Friday 29 December 2017

Colonial Shoes Doesn’t Fit


Before the colonial masters came into Nigeria and turned things upside down, different regions or tribe were managing their own affairs peacefully. Their coming brought a lot of positive change actually like stopping the killing of twins. Even if that was the only good thing they came along with, I must say that I am happy they came.  
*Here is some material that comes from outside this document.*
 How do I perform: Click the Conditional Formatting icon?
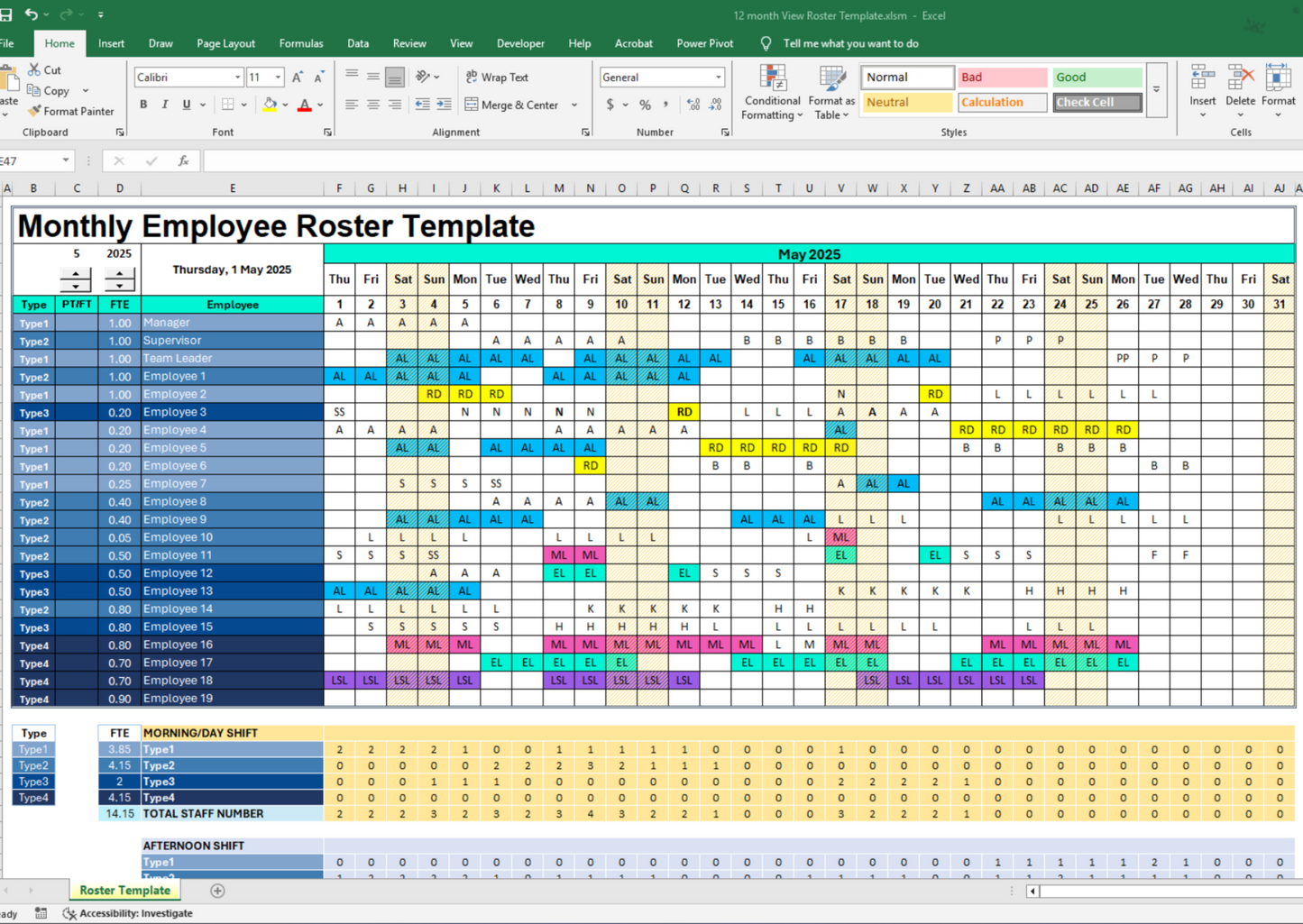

It is normal in this world for one person to influence another, people to influence other people, nation to influence other nations, etc. This influence however, depends on who is being affected. If I admire and am understudying someone, it is my responsibility to copy those qualities in that person that is relevant to me, do away with mine that are irrelevant and ignore those qualities in that person that are not relevant to my purpose. But Nigeria’s case is different. We copied almost their lifestyle and are gradually doing away with our culture. Their most precious culture, which is timeliness, we overlooked. After many years of independence, Nigeria still staggers in the shoes of its colonial masters, their shoes that don’t fit us.
Why are we still struggling in colonial shoes; the shoes they are no longer forcing us to wear? It is true that colonialism left a confused country, civilian unfriendly polity, elite based economy, nepotism fuelled bureaucracy, Victorian era legal systems, and a god-father political system but we are not foolish to continue with all their fragments. We have the will to take the ones relevant to us and do away with the rest. If it is easy for us to copy them, then it should be easier for us to weigh the effects and come to a reasonable conclusion after 57 years of independence.
Postcolonial governments had the opportunity of pulling down the colonial structures and starting afresh but they were busy fighting religious and personal wars, and dragging among themselves who should wear the colonial shoes; the shoes they ought to reexamine, to figure out how it can fit. For instance, they could have redrawn the national maps, questioned and renegotiated the basis for uniting the three tribes that are distinct from each other, etc. They were so eager to step in and enjoy power that they sold their values. This of course gave birth to the bloody civil war, genocides, coups and counter coups that followed independence.
The clock for restructuring is still ticking. It is not too late to fix things. Many things have gone wrong that it will be very difficult at this time to pull down the existing structures and erect a new one but it is better done than not. If this country must survive, something different must take place and that is restructuring.